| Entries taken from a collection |
——
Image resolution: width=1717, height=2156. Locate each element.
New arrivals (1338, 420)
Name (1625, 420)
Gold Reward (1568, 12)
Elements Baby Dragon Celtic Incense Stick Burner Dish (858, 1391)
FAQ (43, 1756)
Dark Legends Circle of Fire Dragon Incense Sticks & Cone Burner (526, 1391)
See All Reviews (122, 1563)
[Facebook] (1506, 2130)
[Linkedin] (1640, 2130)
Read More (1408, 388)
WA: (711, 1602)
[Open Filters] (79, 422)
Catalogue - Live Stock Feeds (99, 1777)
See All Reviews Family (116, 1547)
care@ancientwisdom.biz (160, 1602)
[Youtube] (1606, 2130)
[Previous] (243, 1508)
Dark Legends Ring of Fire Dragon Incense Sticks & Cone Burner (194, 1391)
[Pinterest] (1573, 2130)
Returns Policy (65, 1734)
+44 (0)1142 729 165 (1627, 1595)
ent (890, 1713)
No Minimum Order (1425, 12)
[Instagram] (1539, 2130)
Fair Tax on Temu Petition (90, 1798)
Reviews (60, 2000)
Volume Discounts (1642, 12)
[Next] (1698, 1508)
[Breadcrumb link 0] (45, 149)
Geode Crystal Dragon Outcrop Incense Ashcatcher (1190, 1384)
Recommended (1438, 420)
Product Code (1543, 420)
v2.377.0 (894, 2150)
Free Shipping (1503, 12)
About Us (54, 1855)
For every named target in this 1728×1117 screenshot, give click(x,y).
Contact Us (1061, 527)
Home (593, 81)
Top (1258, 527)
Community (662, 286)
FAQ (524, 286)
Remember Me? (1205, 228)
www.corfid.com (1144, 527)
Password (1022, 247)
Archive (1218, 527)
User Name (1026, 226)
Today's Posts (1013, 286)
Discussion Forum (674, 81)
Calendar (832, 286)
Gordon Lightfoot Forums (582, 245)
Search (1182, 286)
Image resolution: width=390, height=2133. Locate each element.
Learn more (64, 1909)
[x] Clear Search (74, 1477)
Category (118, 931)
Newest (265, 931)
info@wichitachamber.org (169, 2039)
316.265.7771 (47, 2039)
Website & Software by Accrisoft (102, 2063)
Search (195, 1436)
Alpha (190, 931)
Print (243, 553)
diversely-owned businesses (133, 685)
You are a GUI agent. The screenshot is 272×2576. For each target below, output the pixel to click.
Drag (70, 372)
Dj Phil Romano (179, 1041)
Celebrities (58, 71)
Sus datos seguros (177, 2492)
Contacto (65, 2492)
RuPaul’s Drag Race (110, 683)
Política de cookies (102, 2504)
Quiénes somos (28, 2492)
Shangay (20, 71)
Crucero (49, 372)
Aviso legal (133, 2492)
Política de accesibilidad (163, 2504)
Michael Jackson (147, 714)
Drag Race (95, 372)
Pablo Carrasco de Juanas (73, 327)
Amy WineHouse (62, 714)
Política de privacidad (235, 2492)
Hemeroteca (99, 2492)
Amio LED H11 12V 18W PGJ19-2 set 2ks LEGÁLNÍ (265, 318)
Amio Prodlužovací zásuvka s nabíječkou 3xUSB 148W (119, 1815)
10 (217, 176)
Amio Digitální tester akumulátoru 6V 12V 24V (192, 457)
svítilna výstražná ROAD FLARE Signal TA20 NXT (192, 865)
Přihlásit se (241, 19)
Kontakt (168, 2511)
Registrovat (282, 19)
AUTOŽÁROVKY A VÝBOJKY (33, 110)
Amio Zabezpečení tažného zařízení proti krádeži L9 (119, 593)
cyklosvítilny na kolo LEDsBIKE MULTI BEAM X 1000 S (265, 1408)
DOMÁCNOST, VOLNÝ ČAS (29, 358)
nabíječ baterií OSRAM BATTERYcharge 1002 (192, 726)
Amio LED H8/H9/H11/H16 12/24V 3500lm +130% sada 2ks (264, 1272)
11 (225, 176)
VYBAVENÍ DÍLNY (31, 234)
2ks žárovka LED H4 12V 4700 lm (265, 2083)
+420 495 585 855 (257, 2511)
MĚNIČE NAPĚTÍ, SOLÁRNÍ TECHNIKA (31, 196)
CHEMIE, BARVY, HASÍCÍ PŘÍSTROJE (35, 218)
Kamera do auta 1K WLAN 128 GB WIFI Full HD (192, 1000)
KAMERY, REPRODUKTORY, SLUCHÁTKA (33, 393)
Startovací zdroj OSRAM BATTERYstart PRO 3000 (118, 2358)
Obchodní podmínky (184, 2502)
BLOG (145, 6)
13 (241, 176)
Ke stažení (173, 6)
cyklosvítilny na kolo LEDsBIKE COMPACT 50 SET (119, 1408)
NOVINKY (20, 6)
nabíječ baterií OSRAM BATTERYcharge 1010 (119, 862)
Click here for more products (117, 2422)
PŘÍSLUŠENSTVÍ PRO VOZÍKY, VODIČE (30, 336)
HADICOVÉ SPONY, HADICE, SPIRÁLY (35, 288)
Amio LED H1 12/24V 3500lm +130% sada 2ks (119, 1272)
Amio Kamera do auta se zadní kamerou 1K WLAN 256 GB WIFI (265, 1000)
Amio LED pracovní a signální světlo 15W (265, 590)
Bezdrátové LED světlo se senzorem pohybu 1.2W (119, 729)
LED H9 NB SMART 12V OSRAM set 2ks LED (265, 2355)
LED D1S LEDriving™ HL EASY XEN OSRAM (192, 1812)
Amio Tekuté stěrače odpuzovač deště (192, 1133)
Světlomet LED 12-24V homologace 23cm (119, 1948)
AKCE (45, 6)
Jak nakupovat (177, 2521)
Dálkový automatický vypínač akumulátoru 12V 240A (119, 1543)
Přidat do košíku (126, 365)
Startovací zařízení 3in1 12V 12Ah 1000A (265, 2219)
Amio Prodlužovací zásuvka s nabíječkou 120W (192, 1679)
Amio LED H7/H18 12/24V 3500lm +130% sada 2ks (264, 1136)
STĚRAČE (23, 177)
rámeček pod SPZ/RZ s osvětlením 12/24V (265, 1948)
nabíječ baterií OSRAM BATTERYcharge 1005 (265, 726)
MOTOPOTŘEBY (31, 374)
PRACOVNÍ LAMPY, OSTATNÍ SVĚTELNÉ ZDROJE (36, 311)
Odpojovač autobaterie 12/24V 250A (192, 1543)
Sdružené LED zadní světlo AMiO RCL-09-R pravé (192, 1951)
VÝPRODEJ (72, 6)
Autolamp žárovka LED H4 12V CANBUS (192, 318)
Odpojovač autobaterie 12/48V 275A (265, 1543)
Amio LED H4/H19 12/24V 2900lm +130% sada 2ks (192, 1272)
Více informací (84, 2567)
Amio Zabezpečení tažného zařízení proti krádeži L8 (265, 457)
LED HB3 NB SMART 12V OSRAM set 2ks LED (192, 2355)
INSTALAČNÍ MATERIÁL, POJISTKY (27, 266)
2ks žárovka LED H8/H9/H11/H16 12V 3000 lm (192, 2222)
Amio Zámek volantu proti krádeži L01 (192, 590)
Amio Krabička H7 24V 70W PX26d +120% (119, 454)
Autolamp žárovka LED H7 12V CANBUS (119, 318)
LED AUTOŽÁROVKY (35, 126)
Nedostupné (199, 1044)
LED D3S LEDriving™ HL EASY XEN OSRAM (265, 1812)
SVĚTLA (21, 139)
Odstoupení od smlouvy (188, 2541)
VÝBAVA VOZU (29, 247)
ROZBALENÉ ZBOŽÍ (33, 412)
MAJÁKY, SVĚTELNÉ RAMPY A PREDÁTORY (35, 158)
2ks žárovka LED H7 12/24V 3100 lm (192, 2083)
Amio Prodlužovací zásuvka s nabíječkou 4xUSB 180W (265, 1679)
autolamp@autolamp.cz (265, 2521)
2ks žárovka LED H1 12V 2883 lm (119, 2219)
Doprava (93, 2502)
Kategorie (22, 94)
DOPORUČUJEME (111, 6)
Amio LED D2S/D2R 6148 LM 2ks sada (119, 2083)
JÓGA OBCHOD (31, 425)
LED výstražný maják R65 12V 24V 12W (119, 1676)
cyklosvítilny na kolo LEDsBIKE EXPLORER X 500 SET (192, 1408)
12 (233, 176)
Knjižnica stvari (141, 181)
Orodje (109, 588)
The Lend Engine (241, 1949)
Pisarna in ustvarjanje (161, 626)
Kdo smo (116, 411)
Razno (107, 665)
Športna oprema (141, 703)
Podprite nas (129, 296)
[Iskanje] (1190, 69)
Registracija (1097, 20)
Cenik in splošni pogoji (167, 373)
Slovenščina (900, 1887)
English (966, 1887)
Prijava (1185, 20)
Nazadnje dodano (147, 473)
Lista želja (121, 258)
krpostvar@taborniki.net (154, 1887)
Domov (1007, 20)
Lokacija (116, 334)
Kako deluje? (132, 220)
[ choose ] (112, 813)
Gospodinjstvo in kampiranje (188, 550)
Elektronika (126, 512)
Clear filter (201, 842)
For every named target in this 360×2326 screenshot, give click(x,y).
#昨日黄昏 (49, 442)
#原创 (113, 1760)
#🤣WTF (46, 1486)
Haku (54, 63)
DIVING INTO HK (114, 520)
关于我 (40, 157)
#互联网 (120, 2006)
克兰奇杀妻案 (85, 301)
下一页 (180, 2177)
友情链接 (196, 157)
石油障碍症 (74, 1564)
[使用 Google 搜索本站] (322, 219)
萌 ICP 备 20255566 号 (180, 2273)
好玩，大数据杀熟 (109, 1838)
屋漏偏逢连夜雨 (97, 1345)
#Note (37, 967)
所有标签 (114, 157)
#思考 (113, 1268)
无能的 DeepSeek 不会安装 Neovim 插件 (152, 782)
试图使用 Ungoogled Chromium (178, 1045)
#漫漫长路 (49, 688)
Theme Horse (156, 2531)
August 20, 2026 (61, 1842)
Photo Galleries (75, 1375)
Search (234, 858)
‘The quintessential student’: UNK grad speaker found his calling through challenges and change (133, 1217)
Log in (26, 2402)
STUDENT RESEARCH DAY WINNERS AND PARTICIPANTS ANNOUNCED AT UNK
——
| Your goal |
Return exactly the lines above from the line that has "[Pinterest] (1573, 2130)" through the line that has "FAQ (524, 286)", inclusive, and nothing else.

| Written solution |
[Pinterest] (1573, 2130)
Returns Policy (65, 1734)
+44 (0)1142 729 165 (1627, 1595)
ent (890, 1713)
No Minimum Order (1425, 12)
[Instagram] (1539, 2130)
Fair Tax on Temu Petition (90, 1798)
Reviews (60, 2000)
Volume Discounts (1642, 12)
[Next] (1698, 1508)
[Breadcrumb link 0] (45, 149)
Geode Crystal Dragon Outcrop Incense Ashcatcher (1190, 1384)
Recommended (1438, 420)
Product Code (1543, 420)
v2.377.0 (894, 2150)
Free Shipping (1503, 12)
About Us (54, 1855)
For every named target in this 1728×1117 screenshot, give click(x,y).
Contact Us (1061, 527)
Home (593, 81)
Top (1258, 527)
Community (662, 286)
FAQ (524, 286)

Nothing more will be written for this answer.